▸ TASK DESCRIPTION
Quote the records beneath, complete and exact. Leave out images.

Collected data entries
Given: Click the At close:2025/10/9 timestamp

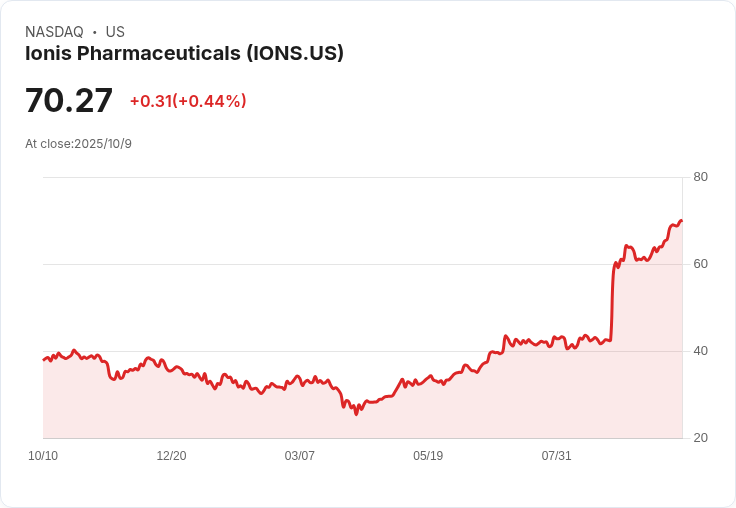Looking at the screenshot, I should point(78,144).
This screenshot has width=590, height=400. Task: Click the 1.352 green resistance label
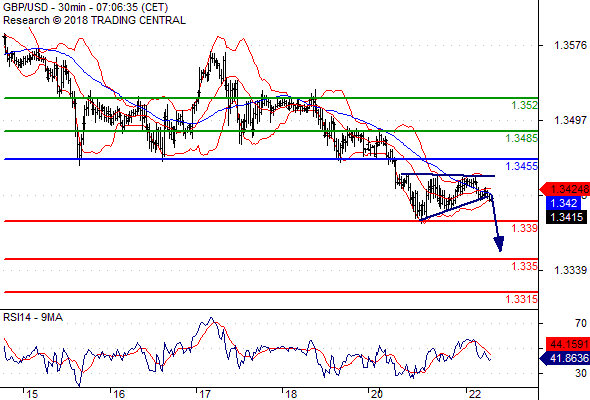click(525, 105)
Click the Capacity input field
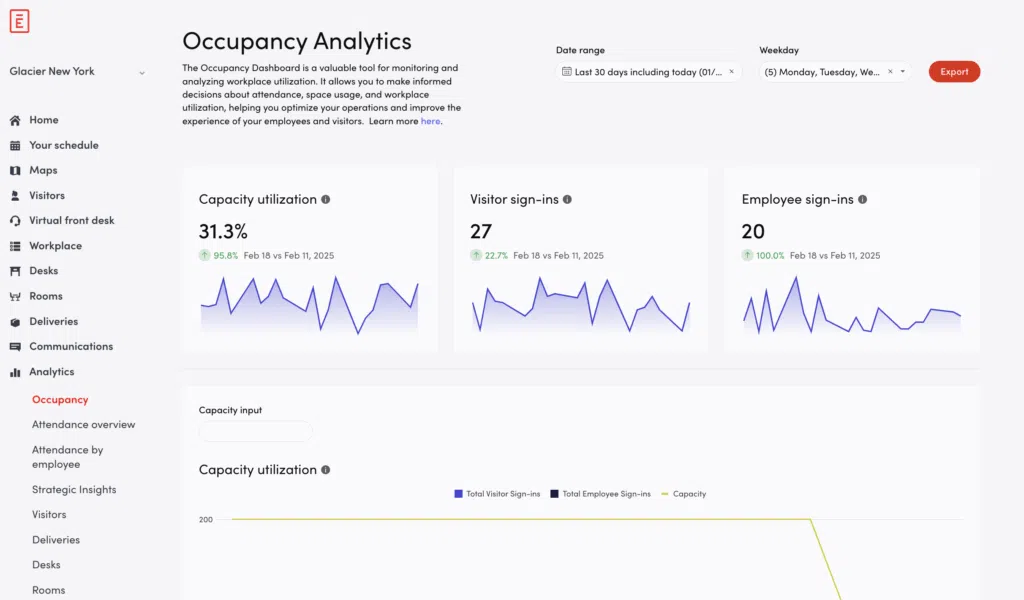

▸ THE COMPLETED TASK
Given: Click the At close:2025/10/9 timestamp

Looking at the screenshot, I should point(78,144).
This screenshot has width=590, height=400. Task: Click the 1.352 green resistance label
click(525, 105)
Click the Capacity input field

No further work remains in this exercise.